## Modern Photogrammetry

Modern Photogrammetry makes use of a Geometry Shader – i.e.  Shader which starts with a coarse grid in 3D, and which interpolates a fine grid of microplygons, again in 3D.

The principle goes, that a first-order, approximate 3D model provides per-vertex “normal vector” – i.e. vectors that always stand out at right angles from the 3D model’s surface in an exact way, in 3D – and that a Geometry Shader actually renders many interpolated points, to several virtual camera positions. And these virtual camera positions correspond in 3D, to the assumed positions from which real cameras photographed the subject.

The Geometry Shader displaces each of these points, but only along their interpolated normal vector, derived from the coarse grid, until the position which those points render to, take light-values from the real photos, that correlate to the closest extent. I.e. the premise is that at some exact position along the normal vector, a point generated by a Geometry Shader will have positions on all the real camera-views, at which all the real, 2D cameras photographed the same light-value. Finding that point is a 1-dimensional process, because it only takes place along the normal vector, and can thus be achieved with successive approximation.

(Edit 01/10/2017 : To make this easier to visualize. If the original geometry was just a rectangle, then all the normal vectors would be parallel. Then, if we subdivided this rectangle finely enough, and projected each micropolygon some variable distance along that vector, There would be no reason to say that there exists some point in the volume in front of the rectangle, which would not eventually be crossed. At a point corresponding to a 3D surface, all the cameras viewing the volume should in principle have observed the same light-value.

Now, if the normal-vectors are not parallel, then these paths will be more dense in some parts of the volume, and less dense in others. But then the assumption becomes, that their density should never actually reach zero, so that finer subdivision of the original geometry can also counteract this to some extent.

But there can exist many 3D surfaces, which would occupy more than one point along the projected path of one micropolygon – such as a simple sphere in front of an initial rectangle. Many paths would enter the sphere at one distance, and exit it again at another. There could exist a whole, complex scene in front of the rectangle. In those cases, starting with a coarse mesh which approximates the real geometry in 3D, is more of a help than a hindrance, because then, optimally, again there is only one distance of projection of each micropolygon, that will correspond to the exact geometry. )

Now one observation which some people might make, is that the initial, coarse grid might be inaccurate to begin with.
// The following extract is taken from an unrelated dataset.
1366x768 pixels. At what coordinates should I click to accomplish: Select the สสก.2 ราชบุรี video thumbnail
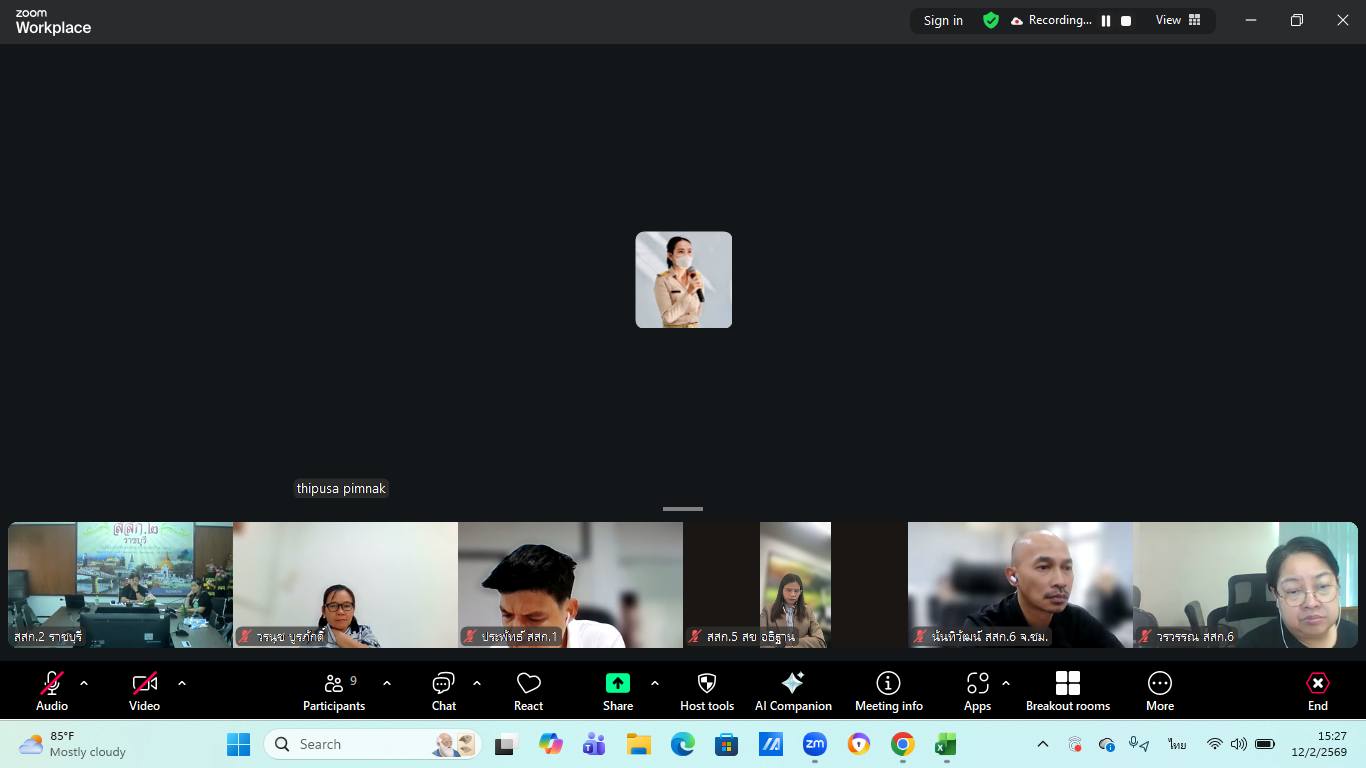tap(120, 585)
But surprisingly, this type of error cancels out. This is because each microploygon-point will have been displaced from the coarse grid enough, that the coarse grid will finally no longer be recognizable from the positions of micropolygons. And the way the micropolygons are displaced is also such, that they never cross paths – since their paths as such are interpolated normal vectors – and so no Mathematical contradictions can result.

To whatever extent geometric occlusion has been explained by the initial, coarse model.

Granted, If the initial model was partially concave, then projecting all the points along their normal vector will eventually cause their paths to cross. But then this also defines the extent, at which the system no longer works.

But, According to what I just wrote, even the lighting needs to be consistent between one set of 2D photos, so that any match between their light-values actually has the same meaning. And really, it’s preferable to have about 6 such photos…

Yet, there are some people who would argue, that superior Statistical Methods could still find the optimal correlations in 1-dimensional light-values, between a higher number of actual photos…

One main limitation to providing photogrammetry in practice, is the fact that the person doing it may have the strongest graphics card available, but that he eventually needs to export his data to users who do not. So in one way it works for public consumption, the actual photogrammetry will get done on a remote server – perhaps a GPU farm, but then simplified data can actually get downloaded onto our tablets or phones, which the mere GPU of that tablet or phone is powerful enough to render.

But the GPU of the tablet or phone is itself not powerful enough, to do the actual successive approximation of the micropolygon-points.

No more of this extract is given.